Write the listing out again in full. Every character must match.

** Opening DATASET RECORDS block **

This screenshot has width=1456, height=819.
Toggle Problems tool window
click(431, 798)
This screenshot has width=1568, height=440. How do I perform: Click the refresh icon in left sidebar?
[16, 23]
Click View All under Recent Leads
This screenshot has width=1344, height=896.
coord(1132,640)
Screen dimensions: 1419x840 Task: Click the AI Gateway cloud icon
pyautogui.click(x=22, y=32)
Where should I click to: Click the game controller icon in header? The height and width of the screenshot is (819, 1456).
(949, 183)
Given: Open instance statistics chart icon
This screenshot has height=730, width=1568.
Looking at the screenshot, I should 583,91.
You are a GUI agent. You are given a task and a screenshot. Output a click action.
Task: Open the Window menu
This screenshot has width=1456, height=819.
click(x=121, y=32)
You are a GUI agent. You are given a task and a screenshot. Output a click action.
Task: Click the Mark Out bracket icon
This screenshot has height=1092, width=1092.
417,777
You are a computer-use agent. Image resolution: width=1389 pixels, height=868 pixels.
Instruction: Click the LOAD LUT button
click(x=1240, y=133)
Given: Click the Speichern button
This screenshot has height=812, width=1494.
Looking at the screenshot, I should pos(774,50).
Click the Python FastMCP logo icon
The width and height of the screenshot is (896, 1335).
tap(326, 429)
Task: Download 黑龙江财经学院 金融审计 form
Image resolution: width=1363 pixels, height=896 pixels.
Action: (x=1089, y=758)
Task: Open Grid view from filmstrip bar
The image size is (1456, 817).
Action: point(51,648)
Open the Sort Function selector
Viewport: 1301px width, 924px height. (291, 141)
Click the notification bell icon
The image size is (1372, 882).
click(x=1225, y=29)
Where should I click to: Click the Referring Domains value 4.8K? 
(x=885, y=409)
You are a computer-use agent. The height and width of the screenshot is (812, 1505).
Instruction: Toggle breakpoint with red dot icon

** Closing DATASET RECORDS block **

## RESULT BELOW
This screenshot has width=1456, height=819.
Toggle Problems tool window
click(431, 798)
This screenshot has width=1568, height=440. How do I perform: Click the refresh icon in left sidebar?
[16, 23]
Click View All under Recent Leads
This screenshot has width=1344, height=896.
coord(1132,640)
Screen dimensions: 1419x840 Task: Click the AI Gateway cloud icon
pyautogui.click(x=22, y=32)
Where should I click to: Click the game controller icon in header? The height and width of the screenshot is (819, 1456).
(949, 183)
Given: Open instance statistics chart icon
This screenshot has height=730, width=1568.
Looking at the screenshot, I should 583,91.
You are a GUI agent. You are given a task and a screenshot. Output a click action.
Task: Open the Window menu
This screenshot has width=1456, height=819.
click(x=121, y=32)
You are a GUI agent. You are given a task and a screenshot. Output a click action.
Task: Click the Mark Out bracket icon
This screenshot has height=1092, width=1092.
417,777
You are a computer-use agent. Image resolution: width=1389 pixels, height=868 pixels.
Instruction: Click the LOAD LUT button
click(x=1240, y=133)
Given: Click the Speichern button
This screenshot has height=812, width=1494.
Looking at the screenshot, I should pos(774,50).
Click the Python FastMCP logo icon
The width and height of the screenshot is (896, 1335).
tap(326, 429)
Task: Download 黑龙江财经学院 金融审计 form
Image resolution: width=1363 pixels, height=896 pixels.
Action: (x=1089, y=758)
Task: Open Grid view from filmstrip bar
The image size is (1456, 817).
Action: point(51,648)
Open the Sort Function selector
Viewport: 1301px width, 924px height. (291, 141)
Click the notification bell icon
The image size is (1372, 882).
click(x=1225, y=29)
Where should I click to: Click the Referring Domains value 4.8K? 
(x=885, y=409)
You are a computer-use agent. The height and width of the screenshot is (812, 1505).
Instruction: Toggle breakpoint with red dot icon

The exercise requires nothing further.